## PROBLEM DESCRIPTION
From the line that includes "Task: Click the Create a branch link" down to the final line of the data below, copy every line exactly and leave the rest out.
=== DATA SHOWN ===
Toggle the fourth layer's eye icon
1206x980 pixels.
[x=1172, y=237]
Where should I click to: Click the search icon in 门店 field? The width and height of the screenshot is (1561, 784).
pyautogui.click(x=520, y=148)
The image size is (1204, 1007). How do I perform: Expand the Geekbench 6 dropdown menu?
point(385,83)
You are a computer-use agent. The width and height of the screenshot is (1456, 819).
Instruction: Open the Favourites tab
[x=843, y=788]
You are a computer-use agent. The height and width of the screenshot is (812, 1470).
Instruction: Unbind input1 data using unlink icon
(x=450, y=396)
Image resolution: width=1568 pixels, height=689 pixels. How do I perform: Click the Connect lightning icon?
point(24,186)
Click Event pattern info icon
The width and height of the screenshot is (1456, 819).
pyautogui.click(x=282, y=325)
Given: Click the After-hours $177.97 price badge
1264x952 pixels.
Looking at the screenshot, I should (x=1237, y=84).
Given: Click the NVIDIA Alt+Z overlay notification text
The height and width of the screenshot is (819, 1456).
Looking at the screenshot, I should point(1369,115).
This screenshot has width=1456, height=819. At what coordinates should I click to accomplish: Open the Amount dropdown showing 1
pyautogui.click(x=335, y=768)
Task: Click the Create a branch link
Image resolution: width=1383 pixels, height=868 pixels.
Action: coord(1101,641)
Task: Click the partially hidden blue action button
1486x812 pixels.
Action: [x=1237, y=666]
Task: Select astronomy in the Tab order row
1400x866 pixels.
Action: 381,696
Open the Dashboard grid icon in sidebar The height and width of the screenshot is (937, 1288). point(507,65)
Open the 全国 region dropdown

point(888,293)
===
## OUTPUT OF THE TASK
Task: Click the Create a branch link
Image resolution: width=1383 pixels, height=868 pixels.
Action: coord(1101,641)
Task: Click the partially hidden blue action button
1486x812 pixels.
Action: [x=1237, y=666]
Task: Select astronomy in the Tab order row
1400x866 pixels.
Action: 381,696
Open the Dashboard grid icon in sidebar The height and width of the screenshot is (937, 1288). point(507,65)
Open the 全国 region dropdown

point(888,293)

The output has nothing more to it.